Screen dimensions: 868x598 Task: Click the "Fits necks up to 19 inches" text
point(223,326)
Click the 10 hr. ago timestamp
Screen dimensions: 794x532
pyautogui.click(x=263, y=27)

# # # # #

TASK TO COMPLETE: Please restate the material above exactly, line by line.

OUTPUT OF THE EXERCISE:
Screen dimensions: 868x598 Task: Click the "Fits necks up to 19 inches" text
point(223,326)
Click the 10 hr. ago timestamp
Screen dimensions: 794x532
pyautogui.click(x=263, y=27)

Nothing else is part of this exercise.